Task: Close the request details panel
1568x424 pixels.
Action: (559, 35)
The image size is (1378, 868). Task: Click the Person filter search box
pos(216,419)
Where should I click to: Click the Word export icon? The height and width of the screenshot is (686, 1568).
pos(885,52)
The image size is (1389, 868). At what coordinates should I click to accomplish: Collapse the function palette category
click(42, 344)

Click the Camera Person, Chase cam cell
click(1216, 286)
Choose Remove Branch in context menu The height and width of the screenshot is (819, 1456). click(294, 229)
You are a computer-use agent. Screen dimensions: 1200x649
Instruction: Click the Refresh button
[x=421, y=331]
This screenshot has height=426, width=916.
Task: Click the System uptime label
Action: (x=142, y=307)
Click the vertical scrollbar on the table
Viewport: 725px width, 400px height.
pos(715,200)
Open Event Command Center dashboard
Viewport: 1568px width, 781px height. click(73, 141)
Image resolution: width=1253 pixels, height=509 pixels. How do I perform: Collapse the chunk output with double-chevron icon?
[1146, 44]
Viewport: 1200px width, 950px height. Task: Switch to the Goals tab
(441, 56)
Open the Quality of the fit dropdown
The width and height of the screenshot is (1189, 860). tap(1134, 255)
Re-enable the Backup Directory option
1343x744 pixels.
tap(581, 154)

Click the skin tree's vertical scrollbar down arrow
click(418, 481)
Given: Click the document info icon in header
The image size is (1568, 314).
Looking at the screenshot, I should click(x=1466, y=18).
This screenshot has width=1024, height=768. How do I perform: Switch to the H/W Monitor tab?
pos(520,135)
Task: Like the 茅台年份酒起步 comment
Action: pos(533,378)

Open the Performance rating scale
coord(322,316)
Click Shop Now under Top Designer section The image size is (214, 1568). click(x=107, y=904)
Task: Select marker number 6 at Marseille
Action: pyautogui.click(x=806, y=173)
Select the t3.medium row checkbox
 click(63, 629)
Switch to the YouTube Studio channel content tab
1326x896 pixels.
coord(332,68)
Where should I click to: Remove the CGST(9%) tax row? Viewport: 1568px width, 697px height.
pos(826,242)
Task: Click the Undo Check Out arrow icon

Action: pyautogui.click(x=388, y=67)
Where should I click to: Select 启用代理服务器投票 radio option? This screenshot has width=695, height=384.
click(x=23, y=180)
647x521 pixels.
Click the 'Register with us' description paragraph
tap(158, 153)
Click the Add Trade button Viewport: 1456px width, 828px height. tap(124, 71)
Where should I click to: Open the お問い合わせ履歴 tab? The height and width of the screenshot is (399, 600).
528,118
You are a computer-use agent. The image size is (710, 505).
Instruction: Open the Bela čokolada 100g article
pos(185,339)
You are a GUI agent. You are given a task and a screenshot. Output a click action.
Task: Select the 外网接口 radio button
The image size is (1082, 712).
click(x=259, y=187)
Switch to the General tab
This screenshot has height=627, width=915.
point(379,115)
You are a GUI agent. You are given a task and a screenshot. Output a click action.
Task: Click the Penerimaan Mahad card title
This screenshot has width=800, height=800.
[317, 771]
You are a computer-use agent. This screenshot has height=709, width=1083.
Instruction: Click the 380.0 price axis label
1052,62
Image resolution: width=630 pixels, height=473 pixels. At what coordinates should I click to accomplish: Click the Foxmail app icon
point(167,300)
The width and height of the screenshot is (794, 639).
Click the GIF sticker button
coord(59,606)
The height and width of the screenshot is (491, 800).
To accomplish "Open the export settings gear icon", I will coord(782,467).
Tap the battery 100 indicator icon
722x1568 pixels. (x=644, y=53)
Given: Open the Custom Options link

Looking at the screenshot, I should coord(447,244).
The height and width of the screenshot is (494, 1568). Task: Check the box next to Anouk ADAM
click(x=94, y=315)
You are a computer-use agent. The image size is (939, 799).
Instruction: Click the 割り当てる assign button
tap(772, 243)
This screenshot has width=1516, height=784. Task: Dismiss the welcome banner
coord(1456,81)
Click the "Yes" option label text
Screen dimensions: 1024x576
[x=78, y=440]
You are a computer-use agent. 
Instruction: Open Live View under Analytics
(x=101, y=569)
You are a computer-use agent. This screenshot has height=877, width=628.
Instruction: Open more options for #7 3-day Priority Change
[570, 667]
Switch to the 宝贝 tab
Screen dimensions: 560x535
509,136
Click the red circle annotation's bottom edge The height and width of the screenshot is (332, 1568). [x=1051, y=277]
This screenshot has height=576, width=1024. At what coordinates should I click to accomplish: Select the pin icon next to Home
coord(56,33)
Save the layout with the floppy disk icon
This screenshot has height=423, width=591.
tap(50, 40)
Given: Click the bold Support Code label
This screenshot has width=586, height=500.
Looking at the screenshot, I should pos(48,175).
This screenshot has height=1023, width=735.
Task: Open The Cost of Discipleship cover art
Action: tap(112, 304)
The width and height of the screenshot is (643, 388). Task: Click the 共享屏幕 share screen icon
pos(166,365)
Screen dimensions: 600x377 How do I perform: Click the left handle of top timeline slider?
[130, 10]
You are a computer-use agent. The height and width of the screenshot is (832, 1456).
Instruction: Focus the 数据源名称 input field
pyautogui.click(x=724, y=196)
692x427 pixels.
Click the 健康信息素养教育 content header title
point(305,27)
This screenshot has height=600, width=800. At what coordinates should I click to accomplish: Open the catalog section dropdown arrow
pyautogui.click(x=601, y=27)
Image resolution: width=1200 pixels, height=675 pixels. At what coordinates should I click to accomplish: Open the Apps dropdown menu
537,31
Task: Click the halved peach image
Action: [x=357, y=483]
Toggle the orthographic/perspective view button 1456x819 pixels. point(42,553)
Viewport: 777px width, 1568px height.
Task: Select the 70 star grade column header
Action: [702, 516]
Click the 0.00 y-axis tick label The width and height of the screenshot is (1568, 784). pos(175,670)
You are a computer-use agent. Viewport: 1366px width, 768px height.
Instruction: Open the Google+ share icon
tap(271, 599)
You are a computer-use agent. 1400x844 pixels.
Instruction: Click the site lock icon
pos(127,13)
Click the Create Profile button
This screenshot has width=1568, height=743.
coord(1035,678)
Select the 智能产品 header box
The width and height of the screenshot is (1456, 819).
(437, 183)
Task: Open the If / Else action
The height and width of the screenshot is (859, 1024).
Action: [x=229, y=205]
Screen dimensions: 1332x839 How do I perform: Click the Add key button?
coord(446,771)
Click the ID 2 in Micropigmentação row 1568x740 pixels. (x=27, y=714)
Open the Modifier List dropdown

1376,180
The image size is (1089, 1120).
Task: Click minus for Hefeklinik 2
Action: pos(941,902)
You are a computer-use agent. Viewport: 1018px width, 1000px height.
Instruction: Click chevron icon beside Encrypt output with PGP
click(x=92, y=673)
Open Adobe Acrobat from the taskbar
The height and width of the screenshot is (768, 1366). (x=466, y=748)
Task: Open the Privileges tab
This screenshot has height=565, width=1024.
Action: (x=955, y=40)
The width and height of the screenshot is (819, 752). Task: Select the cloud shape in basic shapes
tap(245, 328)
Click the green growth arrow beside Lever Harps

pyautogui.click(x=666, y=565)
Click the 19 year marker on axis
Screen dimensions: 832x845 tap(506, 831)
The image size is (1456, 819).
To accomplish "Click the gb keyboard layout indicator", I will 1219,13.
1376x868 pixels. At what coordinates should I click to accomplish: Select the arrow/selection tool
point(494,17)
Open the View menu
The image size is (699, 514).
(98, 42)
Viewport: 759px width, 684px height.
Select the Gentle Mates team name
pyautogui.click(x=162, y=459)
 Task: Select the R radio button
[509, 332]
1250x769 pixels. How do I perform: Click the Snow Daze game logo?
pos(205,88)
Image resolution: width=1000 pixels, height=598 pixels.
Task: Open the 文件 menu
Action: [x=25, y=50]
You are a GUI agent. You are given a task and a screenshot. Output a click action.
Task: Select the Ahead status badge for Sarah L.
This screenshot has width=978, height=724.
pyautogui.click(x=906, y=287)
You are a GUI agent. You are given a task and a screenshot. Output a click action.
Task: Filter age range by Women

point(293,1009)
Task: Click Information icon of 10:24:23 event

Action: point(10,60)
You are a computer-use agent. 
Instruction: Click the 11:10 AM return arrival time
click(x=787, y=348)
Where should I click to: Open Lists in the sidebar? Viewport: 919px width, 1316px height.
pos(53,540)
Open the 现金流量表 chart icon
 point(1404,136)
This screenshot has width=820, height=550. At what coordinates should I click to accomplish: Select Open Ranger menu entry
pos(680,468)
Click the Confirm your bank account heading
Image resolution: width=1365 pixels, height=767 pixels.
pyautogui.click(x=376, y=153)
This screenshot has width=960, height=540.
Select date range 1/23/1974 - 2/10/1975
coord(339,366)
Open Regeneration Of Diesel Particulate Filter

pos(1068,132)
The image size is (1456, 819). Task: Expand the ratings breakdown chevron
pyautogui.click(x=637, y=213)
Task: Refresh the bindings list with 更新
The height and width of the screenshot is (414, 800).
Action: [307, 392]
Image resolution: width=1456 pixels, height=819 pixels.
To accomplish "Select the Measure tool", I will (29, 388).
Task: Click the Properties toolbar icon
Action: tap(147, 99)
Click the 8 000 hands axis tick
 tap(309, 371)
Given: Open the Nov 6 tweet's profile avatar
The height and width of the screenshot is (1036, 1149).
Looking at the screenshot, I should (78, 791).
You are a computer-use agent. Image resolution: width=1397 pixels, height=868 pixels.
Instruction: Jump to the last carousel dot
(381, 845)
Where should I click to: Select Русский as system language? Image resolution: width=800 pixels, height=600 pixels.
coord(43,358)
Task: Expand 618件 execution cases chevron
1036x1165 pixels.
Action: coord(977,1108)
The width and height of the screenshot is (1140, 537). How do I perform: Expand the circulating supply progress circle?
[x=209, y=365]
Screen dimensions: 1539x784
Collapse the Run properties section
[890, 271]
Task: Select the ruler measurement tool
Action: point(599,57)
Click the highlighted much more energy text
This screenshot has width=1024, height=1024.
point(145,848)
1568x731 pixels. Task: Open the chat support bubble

**SHORT TASK**
Quote every line from the one containing "You are a computer-use agent. Viewport: 1366px" down to the one containing "Action: [x=229, y=205]", both ends included.

**EXERCISE OUTPUT**
You are a computer-use agent. Viewport: 1366px width, 768px height.
Instruction: Open the Google+ share icon
tap(271, 599)
You are a computer-use agent. 1400x844 pixels.
Instruction: Click the site lock icon
pos(127,13)
Click the Create Profile button
This screenshot has width=1568, height=743.
coord(1035,678)
Select the 智能产品 header box
The width and height of the screenshot is (1456, 819).
(437, 183)
Task: Open the If / Else action
The height and width of the screenshot is (859, 1024).
Action: [x=229, y=205]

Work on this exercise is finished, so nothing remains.